> Required work
Quote the lines that begin with the one containing "This screenshot has width=1568, height=763." and run through the one containing "(x=864, y=648)", with both of those lines included. Leave out the pictures.

> Data provided
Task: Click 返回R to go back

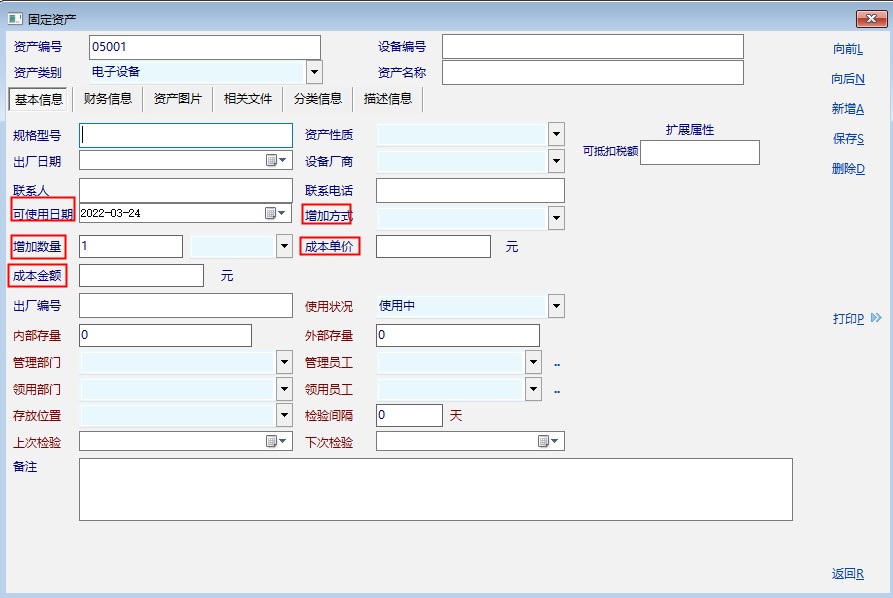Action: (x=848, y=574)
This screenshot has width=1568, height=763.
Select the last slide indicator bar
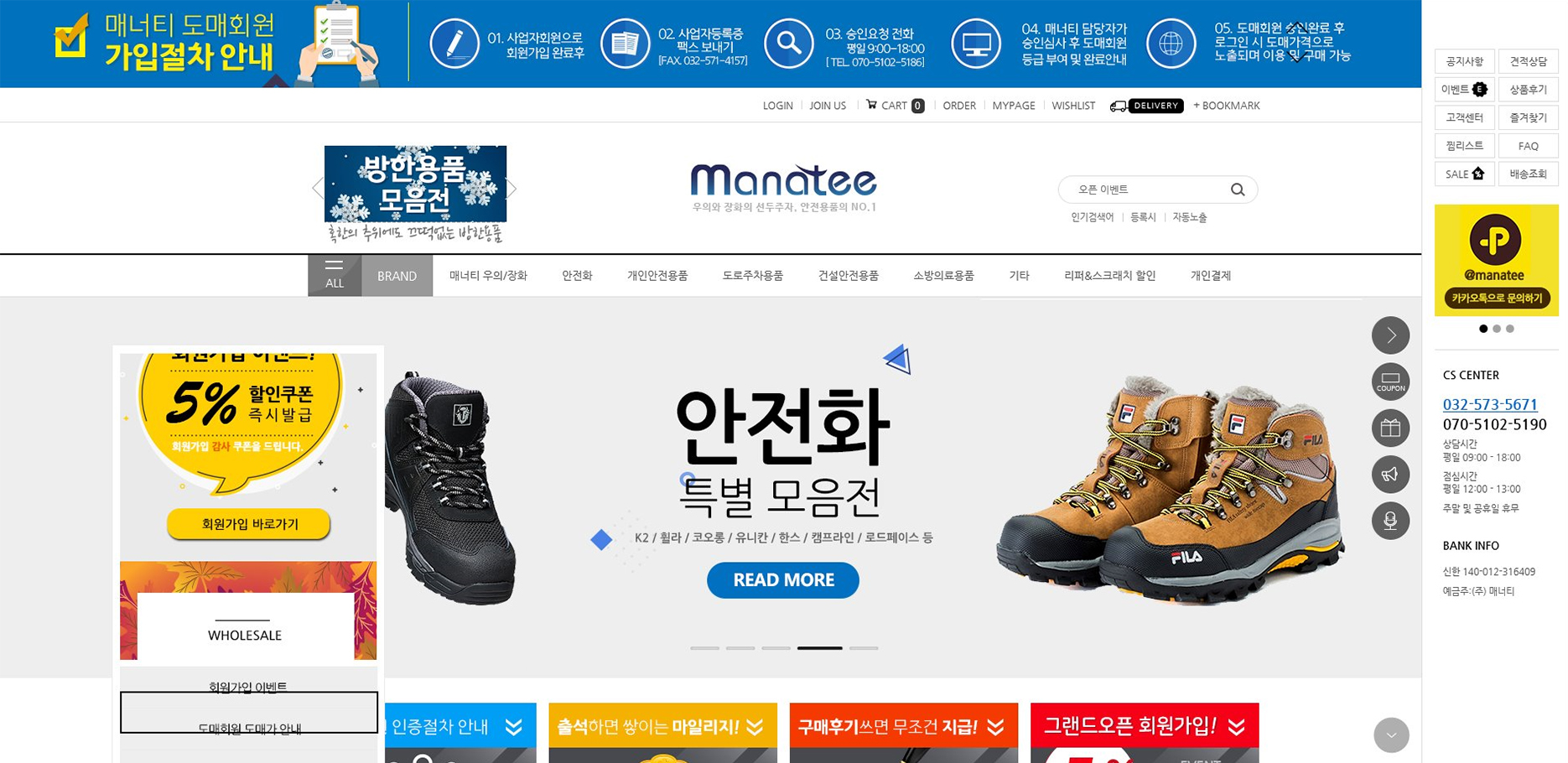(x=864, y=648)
==
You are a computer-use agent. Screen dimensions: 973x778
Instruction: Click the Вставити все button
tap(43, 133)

> Full answer
This screenshot has width=1568, height=763.
Select the last slide indicator bar
(x=864, y=648)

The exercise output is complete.